Integrate external content in Plone

Describes how I managed to integrate some external content into my plone site using the plone look.

Background

I have some content sitting on another server that I wanted to integrate into the rest of my plone site. This describes how to do it (in probably completely the wrong way, but it works for me!)...

WARNING this method fiddles with traversal and is slightly magic. It works for me on zope 2.5.1 and plone 1.0beta2 and Zope 2.7.0 and plone 2.0.4. Your milage may vary... In particular, relative links inside your external document may not work correctly. As always, try it on a test Plone instance before putting it on a production site!

What to do

Put all of these files in your custom skin folder

  • getBody.py - an external method, mounted as getBody:
      import urllib
      import pre
      def getBody(self, REQUEST, url):
         page = urllib.urlopen(url)
         data = page.read()
         contents = page.info().getheader('Content-Type')
         page.close()
         REQUEST.RESPONSE.setHeader('Content-Type', contents)
    
         #check that it is an html document
         if pre.search('<(h|H)(t|T)(m|M)(l|L)',data):
             #find start of body conents
             #assumes <body *>tag is on one line (?)
             start = pre.search('<(b|B)(o|O)(d|D)(y|Y)[^>]*>',data).end()
             end = pre.search('</(b|B)(o|O)(d|D)(y|Y)',data).start()
             return {'data': data[start:end], 'Content-Type': contents}
         else:
             return {'data': data, 'Content-Type': contents}
    

This gets the external page, and if that page is an html document, strips it down to the body.

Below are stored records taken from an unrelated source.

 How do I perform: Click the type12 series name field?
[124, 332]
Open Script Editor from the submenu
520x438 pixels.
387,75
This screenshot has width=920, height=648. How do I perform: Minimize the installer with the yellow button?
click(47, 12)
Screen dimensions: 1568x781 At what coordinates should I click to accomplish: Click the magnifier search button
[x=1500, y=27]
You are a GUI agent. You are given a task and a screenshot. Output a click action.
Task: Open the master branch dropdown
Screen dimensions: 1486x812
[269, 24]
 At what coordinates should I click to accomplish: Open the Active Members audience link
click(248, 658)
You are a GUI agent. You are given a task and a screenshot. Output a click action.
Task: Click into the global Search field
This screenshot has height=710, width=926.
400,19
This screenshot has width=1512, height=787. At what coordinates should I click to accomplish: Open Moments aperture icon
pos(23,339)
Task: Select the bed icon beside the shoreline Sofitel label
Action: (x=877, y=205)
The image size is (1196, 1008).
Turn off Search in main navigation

  • external - a python script:
      import string
      request = context.REQUEST
      extpath = request['ExternalPath']
      exturl = context.link + extpath
      obj = context.getBody(context, request, exturl)
      if obj['Content-Type'] == 'text/html':
          return context.external_view(contents=(obj['data']), extpath=extpath)
      else:
          return obj['data']
    

This script marshalls whether to put the external page through a page template or not (so images come through in one piece)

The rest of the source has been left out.